Penalties for not marrying (1903)

The following article provides evidence that bachelor movements have existed throughout history, and that societies usually end up pressuring bachelor men to marry. The following piece first appeared in the Manchester Courier and Lancashire General Advertiser on Saturday 21 November 1903. – PW


No marriage

PENALTIES FOR MARRYING

Matrimony is considered a punishable offence in some communities. These circles of society are small, but their edicts are strong. The larger community, if it takes cognisance of a man’s single state, usually imposes a fine for not getting married, as in Argentina where bachelorhood requires the payment of an increasing tax to the government.

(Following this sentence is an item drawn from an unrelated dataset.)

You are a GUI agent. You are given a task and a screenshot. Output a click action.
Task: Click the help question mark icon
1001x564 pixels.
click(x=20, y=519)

But in certain circles marriage is regarded as an offence. At Oxford University, for instance, a fellow of All Souls’ College forfeits his fellowship if he takes to himself a wife while he is supposed to be studying the classics.

He not only must pay a penalty, but he must present his college with a memorial in the shape of a silver cup, on which is inscribed the words, “Descendit in matrimonium” – “He backslid into matrimony.”

The aristocratic Bachelors’ Club of Piccadilly, London, ostracises members who forget themselves so far as to marry. Instant expulsion is the punishment for this offence. The backsliders must leave the company of the bachelors for ever. As an act of grace they pay a fine of 100 dollars and become honorary members of the club, but that is their own salvation.

Not only England has these anti-matrimony clubs. Their formation in Chicago has been treated as a joke, as it has in other American cities. Bachelors in other countries have lent an air of seriousness to their endeavours.

It is serious for a member of a certain Junggesellen Club [Bachelor club] in Germany to lapse into matrimony. As soon as his intention becomes known he is tried in the club court, with the president as judge, where he is allowed to plead in extenuation of his offence. On the skill of his pleading and his excuses depends his fine, from 100 to 250 dollars.

This fine is devoted to a dinner, at which all members appear in mourning garb. At its conclusion the president reads the sentence of expulsion, and the delinquent is led from the premises to an accompaniment of groans and lamentations.

Only last winter a recreant was condemned to swim twice across the Seine at midnight, with the result that a severe attack of rheumatic fever nearly robbed him of the bride he had paid the heavy price to wed.

While the bachelor sometimes has to pay dearly for a wife, in at least one country it scarcely pays to remain celibate. In Argentina the man who prefers single to married bliss has to pay a substantial and progressive tax. If he has not taken a wife by the time he has reached his 25th birthday he must pay a fine of 5 dollars a month to the Exchequer.